== Segment start ==

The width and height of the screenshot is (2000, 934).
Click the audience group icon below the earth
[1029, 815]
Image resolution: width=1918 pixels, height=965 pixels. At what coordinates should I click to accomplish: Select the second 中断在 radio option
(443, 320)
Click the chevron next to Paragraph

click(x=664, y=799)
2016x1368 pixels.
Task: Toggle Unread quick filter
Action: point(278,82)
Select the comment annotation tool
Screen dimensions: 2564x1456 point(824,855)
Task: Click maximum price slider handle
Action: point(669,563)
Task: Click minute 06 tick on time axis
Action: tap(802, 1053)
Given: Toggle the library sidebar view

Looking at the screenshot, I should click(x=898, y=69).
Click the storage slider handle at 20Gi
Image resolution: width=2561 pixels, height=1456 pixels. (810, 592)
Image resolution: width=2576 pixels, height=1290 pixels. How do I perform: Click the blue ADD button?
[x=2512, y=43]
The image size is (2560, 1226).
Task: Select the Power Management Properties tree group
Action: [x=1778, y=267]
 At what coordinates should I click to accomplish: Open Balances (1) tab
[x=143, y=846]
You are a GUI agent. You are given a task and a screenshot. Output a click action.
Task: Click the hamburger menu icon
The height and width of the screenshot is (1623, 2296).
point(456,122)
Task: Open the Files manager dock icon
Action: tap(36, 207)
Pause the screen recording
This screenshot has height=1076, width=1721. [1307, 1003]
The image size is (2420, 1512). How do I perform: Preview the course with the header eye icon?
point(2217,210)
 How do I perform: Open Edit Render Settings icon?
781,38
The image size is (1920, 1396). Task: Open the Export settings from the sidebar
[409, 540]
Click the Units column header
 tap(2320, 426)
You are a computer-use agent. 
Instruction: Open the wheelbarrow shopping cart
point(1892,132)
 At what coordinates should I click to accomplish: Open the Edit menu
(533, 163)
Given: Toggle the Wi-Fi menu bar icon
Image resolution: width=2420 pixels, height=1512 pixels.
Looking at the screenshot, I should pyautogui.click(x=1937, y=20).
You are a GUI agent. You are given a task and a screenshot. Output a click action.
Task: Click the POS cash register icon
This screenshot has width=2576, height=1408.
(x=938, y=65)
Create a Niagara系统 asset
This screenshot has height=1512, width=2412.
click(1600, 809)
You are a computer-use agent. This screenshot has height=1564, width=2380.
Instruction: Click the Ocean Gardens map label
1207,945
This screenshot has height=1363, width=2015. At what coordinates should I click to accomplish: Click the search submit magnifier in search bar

== Segment end ==

:: Aim of the exercise ::
Starting at the line with "Image resolution: width=2420", copy every line down to the last one above, exactly as written and with nothing else.

:: Your response ::
Image resolution: width=2420 pixels, height=1512 pixels.
Looking at the screenshot, I should pyautogui.click(x=1937, y=20).
You are a GUI agent. You are given a task and a screenshot. Output a click action.
Task: Click the POS cash register icon
This screenshot has width=2576, height=1408.
(x=938, y=65)
Create a Niagara系统 asset
This screenshot has height=1512, width=2412.
click(1600, 809)
You are a computer-use agent. This screenshot has height=1564, width=2380.
Instruction: Click the Ocean Gardens map label
1207,945
This screenshot has height=1363, width=2015. At what coordinates should I click to accomplish: Click the search submit magnifier in search bar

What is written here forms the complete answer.